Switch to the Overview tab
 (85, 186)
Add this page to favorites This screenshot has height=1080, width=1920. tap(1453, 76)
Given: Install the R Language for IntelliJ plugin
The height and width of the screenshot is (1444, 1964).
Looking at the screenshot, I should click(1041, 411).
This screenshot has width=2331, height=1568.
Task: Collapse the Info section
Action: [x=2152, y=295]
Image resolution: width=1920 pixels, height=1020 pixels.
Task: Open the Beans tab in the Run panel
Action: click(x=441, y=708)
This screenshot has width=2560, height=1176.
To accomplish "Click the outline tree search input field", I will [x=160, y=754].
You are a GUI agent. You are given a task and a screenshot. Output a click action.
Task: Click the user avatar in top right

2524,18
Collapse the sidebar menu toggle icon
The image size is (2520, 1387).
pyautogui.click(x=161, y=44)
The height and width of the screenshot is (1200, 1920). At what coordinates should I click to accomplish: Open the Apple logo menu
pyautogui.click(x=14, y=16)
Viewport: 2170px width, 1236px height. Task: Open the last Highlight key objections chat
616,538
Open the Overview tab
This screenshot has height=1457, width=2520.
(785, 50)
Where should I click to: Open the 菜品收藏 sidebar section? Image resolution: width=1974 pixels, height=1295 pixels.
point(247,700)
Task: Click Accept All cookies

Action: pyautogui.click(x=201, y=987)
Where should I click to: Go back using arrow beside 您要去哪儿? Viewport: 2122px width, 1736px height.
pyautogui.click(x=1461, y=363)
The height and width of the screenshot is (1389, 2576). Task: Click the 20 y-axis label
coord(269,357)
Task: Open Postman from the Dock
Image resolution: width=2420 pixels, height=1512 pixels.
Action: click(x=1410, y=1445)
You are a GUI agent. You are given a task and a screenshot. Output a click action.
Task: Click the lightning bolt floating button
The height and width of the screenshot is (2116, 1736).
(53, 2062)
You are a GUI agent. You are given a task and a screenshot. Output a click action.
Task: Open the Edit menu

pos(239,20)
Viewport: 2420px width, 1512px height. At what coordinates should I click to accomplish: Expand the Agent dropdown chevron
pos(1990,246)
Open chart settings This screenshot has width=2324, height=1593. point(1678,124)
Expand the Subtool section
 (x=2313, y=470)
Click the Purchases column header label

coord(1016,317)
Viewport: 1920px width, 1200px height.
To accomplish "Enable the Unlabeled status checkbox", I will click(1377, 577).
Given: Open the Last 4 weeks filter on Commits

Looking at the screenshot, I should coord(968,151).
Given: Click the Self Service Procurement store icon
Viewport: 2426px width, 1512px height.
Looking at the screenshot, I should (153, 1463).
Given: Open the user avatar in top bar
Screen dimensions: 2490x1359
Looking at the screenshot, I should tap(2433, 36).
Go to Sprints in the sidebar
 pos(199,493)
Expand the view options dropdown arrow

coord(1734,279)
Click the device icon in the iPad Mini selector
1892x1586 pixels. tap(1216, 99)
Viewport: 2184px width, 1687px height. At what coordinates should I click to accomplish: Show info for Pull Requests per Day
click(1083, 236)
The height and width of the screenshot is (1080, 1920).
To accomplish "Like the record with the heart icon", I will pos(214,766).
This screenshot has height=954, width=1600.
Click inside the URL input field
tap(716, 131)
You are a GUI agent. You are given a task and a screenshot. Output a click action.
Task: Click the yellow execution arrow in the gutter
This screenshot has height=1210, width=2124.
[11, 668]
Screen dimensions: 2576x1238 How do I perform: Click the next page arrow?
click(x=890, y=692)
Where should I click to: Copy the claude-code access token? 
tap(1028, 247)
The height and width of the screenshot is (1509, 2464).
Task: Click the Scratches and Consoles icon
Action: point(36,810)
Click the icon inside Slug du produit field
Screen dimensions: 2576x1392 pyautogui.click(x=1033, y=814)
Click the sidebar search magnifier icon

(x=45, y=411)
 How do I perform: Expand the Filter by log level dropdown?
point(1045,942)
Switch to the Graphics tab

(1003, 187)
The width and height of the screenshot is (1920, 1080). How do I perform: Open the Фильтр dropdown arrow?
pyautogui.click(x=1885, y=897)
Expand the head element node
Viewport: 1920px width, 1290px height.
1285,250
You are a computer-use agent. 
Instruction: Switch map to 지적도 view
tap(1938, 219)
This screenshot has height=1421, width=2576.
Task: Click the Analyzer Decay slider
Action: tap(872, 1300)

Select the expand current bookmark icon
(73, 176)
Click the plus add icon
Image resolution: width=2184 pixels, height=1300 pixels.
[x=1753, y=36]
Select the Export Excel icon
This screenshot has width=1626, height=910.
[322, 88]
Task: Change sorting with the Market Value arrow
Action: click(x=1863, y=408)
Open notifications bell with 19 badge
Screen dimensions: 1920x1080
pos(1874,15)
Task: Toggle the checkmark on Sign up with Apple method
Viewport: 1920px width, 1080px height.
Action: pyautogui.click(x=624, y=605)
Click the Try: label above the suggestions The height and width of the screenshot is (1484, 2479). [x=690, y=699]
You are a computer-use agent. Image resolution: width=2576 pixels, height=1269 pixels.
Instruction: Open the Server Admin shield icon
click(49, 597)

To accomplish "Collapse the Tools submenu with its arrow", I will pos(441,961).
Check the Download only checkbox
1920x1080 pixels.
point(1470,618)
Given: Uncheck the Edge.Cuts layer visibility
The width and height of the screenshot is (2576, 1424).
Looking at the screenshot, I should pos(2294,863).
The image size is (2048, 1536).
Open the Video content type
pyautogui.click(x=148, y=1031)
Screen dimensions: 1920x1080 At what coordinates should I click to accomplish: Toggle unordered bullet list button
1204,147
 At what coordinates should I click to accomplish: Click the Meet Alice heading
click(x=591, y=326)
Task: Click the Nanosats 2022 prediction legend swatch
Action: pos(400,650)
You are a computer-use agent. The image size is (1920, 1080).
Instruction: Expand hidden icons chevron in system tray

◆ **Activity**
The response must consist solely of the lines from the first line of the entries through the line containing "This screenshot has width=2560, height=1176.", repeated exactly.

◆ **Exercise response**
Switch to the Overview tab
 (85, 186)
Add this page to favorites This screenshot has height=1080, width=1920. tap(1453, 76)
Given: Install the R Language for IntelliJ plugin
The height and width of the screenshot is (1444, 1964).
Looking at the screenshot, I should click(1041, 411).
This screenshot has width=2331, height=1568.
Task: Collapse the Info section
Action: [x=2152, y=295]
Image resolution: width=1920 pixels, height=1020 pixels.
Task: Open the Beans tab in the Run panel
Action: click(x=441, y=708)
This screenshot has width=2560, height=1176.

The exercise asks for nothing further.